On my way back, my thoughts kept wailing on my brain. The fact that she was happy to be accepted as a mere admin from her previous job as cashier puzzled me.

Then I remembered what my mum told me when I was still in Uni. I was asking her about how to measure happiness, and she came up with this beautiful analogy:

Do you remember your favorit food, Rawon? If you spend one year not eating rawon, then suddenly someone gave it to you, you will eat it to your heart's content right? Now imagine if I feed you rawon every single day. Will you be happy if I give rawon again after one year of eating it? That's how you measure happiness. For some, a plate of rawon, a small candy, an ugly t-shirt, those are worthless. For others, it was like gold.

Some people are happy for trivial things because it is one of the most beautiful things they can have, although it is trivial for others. That is happiness. It is subjective. It is unmeasured.
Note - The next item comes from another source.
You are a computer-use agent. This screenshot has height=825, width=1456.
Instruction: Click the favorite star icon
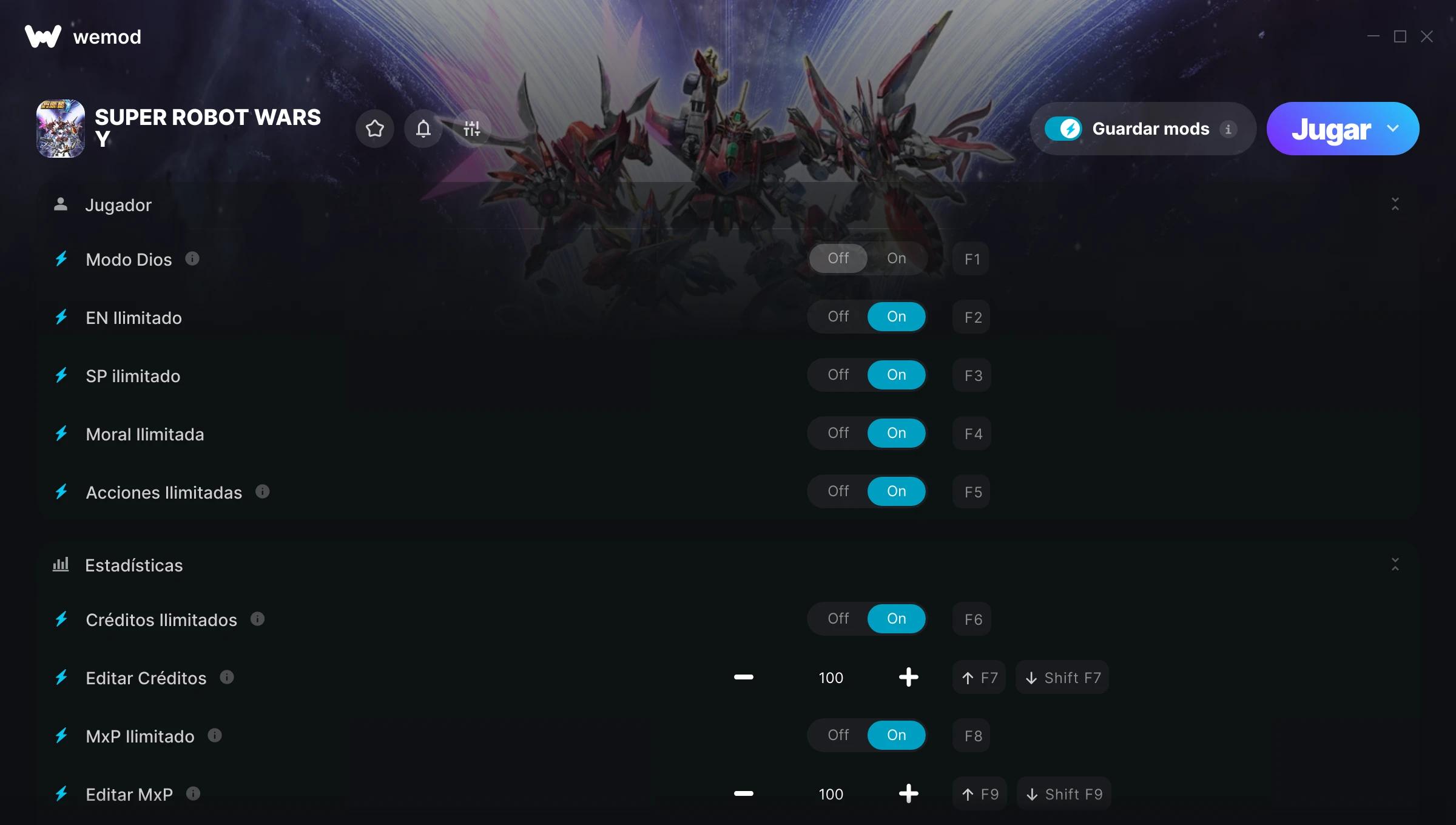tap(374, 129)
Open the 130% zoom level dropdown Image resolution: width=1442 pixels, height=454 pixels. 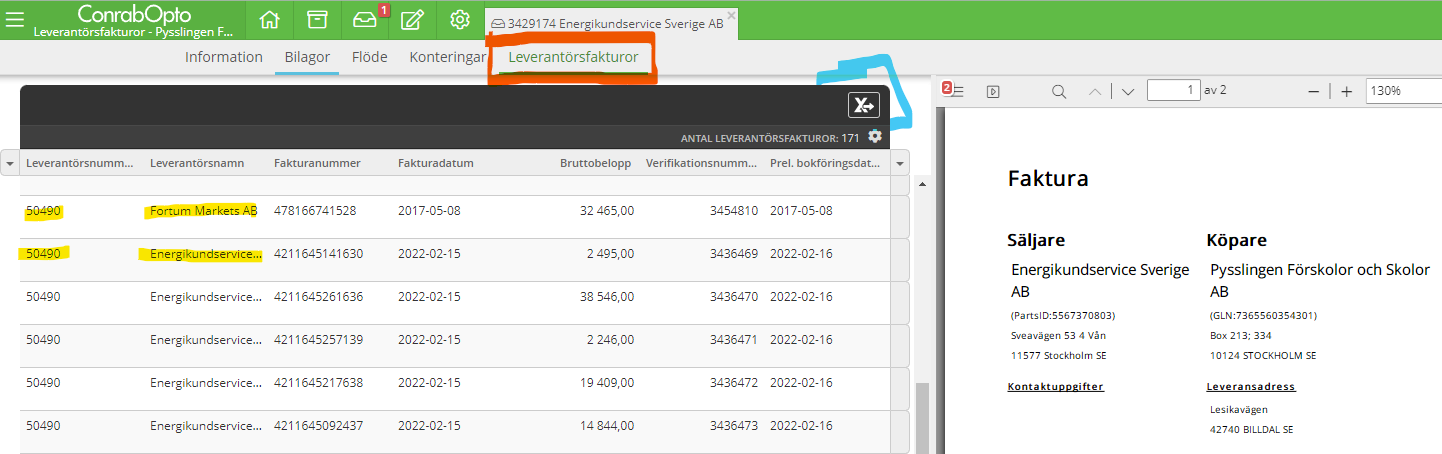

But it gives the same impact to people who can appreciate it.


Maybe for me, being an admin is not so impressive, but for her, it is like gold. Her genuine smile says it all.

The event just now gave me something new to learn about happiness on how it is unmeasurable and very relative, although it is equally giving positive impact to everyone feeling it.

You go, Lady, chase your dream and happiness. And I shall chase mine.